IoT Security Foundations: The Time for Security Is Now

The connectivity revolution is changing our lives. It allows us to interact with many of the devices we own, allows them to learn from their use, improves efficiency and saves resources.

As part of this revolution, manufacturers are now being motivated to explore new areas in which they have no previous experience; from embedding new components into their devices, through writing dedicated additional code for connectivity, to integrating with other solutions. In order to satisfy market expectations, as well as enjoy a competitive advantage, many manufacturers rush to 'connect' their products, focusing on ease of use and leaving out anything that can slow down production or require any (additional) expertise.

IoT security is one of the things that has been left behind for the last few years.

The harsh reality is that the number of attacks on embedded connected devices keeps growing and the techniques used by the adversaries are becoming more robust. These attacks are still lacking a deep level of complexity, rather mimicking previous attacks with minor improvements to increase infection rate, persistency or control capabilities over their targets.

As opposed to traditional IT, IoT enterprise users have very little to do in order to secure their devices - they can invest efforts in designing a network architecture that isolates these devices, try to block ports that shouldn't be used by the device. However, IoT device visibility and control is limited, and the ability to interact with the device is also limited by what the manufacturer defined that interaction to include. The option of installing a security module on it (just like we all do on our endpoints - laptops, desktops, and servers) doesn't even exist.

However, this reality is starting to change. Manufacturers are starting to understand that the market expectation is of a safe and secure device. This expectation comes first from the enterprise and industrial markets, but it is slowly expanding to the consumer market. As a result, many manufacturers are trying to figure out how to better design their future devices to include security.

As described in our first blog post in the IoT Security Foundations series - IoT security cannot be an afterthought. Connected device vendors are starting to realize that security needs to be planned throughout the device's entire lifecycle: choosing the right hardware components taking security into consideration when the product is being designed, baking security into the device when writing its code, setting a secured default configuration, disabling unsecure configurations and even proactively discouraging or disabling their customers from making changes that may degrade security.

Having said that, it is never too late to start when securing a connected device. Even after choosing the hardware components, writing dedicated application code, installing 3rd party and open source libraries, and even after the device has been deployed in user environments - it is still possible to make a change, and dramatically increase the level of security.

Cyber security is based on multiple layers of protection, and while the device's hardware and physical packaging have an effect on the level of security of the device, the biggest opportunity for remote adversaries lies in the device's software.
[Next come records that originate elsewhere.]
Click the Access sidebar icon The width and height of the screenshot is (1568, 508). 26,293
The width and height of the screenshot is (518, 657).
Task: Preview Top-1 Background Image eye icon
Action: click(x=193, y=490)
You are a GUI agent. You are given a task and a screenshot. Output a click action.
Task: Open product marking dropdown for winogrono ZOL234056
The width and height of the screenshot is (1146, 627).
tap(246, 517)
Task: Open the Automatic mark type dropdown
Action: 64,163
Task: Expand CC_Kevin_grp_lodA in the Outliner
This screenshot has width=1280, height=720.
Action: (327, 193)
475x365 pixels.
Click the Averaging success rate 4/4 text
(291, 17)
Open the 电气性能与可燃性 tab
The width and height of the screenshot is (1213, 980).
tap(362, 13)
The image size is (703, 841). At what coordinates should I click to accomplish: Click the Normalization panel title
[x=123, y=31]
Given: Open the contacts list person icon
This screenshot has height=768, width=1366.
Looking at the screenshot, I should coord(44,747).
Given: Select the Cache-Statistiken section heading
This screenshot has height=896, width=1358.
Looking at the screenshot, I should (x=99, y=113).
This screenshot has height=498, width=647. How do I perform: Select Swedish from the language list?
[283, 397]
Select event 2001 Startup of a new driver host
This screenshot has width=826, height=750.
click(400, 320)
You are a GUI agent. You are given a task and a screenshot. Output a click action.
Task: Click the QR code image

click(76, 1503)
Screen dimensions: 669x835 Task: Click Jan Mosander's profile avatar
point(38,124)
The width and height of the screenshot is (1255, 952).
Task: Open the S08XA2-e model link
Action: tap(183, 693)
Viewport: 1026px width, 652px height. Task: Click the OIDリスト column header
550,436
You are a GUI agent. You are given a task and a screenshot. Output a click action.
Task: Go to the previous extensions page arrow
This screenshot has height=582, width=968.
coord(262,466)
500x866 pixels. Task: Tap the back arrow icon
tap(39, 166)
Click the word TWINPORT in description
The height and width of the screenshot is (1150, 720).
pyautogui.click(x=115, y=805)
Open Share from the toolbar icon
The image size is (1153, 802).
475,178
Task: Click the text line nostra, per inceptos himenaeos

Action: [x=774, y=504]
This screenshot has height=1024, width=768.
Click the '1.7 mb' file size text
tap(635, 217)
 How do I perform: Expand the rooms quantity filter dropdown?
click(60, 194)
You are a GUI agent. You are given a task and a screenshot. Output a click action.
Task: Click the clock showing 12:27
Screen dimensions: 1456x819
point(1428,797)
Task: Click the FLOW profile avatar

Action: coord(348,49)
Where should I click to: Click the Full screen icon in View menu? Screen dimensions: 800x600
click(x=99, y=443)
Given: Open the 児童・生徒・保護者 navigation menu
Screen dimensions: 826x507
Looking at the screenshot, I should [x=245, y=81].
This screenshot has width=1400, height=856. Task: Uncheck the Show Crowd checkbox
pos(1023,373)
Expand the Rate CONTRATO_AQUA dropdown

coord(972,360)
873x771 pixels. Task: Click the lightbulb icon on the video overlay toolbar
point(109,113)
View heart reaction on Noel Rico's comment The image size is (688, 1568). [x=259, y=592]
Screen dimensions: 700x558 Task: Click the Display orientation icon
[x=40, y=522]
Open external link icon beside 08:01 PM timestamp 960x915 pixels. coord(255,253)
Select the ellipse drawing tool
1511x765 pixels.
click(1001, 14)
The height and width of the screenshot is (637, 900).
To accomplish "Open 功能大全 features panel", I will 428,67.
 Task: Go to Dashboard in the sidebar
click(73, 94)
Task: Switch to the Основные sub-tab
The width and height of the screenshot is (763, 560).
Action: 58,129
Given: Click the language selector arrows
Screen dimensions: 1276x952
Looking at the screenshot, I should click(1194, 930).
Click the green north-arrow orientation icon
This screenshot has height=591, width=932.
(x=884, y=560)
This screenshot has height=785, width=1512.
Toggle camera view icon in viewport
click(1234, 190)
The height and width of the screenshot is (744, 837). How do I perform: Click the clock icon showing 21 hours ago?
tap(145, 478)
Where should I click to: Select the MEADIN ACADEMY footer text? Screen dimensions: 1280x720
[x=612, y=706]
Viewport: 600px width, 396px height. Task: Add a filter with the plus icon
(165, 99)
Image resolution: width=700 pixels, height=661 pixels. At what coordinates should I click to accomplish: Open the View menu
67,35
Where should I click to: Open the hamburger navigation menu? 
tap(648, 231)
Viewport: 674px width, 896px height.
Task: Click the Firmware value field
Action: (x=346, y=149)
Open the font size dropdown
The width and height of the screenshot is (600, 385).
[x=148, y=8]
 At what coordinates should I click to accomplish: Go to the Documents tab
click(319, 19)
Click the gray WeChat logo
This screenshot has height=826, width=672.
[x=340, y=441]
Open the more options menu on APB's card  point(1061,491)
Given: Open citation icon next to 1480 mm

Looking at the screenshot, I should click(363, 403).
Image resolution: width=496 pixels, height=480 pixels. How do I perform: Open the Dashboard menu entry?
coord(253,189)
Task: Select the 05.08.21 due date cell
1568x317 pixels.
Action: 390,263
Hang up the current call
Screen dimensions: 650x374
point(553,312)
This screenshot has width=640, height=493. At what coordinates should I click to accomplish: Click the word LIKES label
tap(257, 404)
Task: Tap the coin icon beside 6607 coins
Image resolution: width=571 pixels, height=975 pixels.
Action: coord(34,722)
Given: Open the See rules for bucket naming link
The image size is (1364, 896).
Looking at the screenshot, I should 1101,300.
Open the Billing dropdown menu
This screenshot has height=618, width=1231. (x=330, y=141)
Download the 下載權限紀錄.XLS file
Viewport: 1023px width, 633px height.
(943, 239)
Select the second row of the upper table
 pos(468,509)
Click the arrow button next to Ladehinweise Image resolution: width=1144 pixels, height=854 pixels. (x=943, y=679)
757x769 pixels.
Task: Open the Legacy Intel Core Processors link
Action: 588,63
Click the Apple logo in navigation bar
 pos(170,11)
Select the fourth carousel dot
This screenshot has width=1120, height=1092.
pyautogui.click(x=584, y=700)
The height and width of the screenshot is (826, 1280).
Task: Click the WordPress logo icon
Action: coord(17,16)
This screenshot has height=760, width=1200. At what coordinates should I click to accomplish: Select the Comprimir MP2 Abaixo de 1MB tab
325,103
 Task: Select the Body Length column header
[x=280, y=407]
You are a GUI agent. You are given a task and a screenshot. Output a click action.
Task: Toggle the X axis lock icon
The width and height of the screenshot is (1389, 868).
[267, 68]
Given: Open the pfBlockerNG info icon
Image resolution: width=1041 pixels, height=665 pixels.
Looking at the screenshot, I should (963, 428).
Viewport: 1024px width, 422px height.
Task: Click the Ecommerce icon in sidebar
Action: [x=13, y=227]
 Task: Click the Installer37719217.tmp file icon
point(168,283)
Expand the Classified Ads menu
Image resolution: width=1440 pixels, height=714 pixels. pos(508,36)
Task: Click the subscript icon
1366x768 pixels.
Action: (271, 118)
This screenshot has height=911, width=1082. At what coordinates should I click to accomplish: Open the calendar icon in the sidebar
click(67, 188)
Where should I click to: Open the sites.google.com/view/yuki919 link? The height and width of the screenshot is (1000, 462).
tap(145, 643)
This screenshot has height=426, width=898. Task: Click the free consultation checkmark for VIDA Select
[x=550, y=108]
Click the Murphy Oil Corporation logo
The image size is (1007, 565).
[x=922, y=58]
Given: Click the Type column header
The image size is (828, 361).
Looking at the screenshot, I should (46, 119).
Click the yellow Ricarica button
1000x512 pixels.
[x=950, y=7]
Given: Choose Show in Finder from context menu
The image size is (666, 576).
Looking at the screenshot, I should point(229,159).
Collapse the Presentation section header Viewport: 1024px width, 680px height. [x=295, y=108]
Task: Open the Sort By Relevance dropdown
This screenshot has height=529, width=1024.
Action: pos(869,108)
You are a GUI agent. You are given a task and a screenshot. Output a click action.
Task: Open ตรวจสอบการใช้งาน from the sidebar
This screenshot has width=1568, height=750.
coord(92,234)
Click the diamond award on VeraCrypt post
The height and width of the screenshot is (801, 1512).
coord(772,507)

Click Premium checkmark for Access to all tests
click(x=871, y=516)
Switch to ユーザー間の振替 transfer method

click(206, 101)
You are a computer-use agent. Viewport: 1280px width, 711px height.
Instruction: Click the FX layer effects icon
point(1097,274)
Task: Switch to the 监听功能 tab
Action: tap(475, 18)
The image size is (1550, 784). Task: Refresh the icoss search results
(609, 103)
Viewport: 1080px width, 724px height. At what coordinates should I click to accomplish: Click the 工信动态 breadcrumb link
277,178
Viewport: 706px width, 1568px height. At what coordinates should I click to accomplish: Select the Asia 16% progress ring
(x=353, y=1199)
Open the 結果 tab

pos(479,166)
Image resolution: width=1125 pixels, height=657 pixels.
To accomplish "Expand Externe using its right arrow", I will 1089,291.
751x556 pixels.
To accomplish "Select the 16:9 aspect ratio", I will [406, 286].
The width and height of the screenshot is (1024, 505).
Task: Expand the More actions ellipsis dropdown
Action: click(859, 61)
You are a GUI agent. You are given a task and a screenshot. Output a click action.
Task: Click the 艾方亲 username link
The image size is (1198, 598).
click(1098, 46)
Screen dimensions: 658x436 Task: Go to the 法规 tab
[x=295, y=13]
Manufacturers can, without substantial effort, update the software layer sitting on a device by issuing a new firmware upgrade. This mechanism can be used by the manufacturer to fix bugs in the device, to add a new feature, but also to substantially improve the level of protection and security of the device.

One of our goals when building products at VDOO is to provide efficient, cost-effective, automated and easy-to-use solutions for manufacturers so they will be able to secure their devices, regardless of the development stage they are currently in. At VDOO, we allow manufacturers to use our automated analysis capabilities to determine what are the current threats and security needs of the specific device they are manufacturing, based on the characteristics and attributes of the device, regardless of the stage of development or the firmware version. Moreover, VDOO enables the manufacturers to determine what should be done from a security perspective when they build a new product, with no firmware to analyze yet, or when making a change in the device, whether in hardware or software.

When the process of securing the device is completed, VDOO provides a certificate to the manufacturer to allow users to make an educated buying decision, taking security into account. This also provides the manufacturer with an objective 3^rd party validation that security was taken into account when creating the device.

We encourage device manufacturers to stay ahead of the perpetrators, protect their customers, and secure their devices regardless of their development stage; whether the product is being deployed in the field, being tested for pre-release, only just being designed, or in any other stage between. VDOO is focused on providing automated, scalable solutions to help manufacturers quickly overcome security gaps by providing actionable guidance that can help remediate existing device risks.

We believe that the right time for security is now.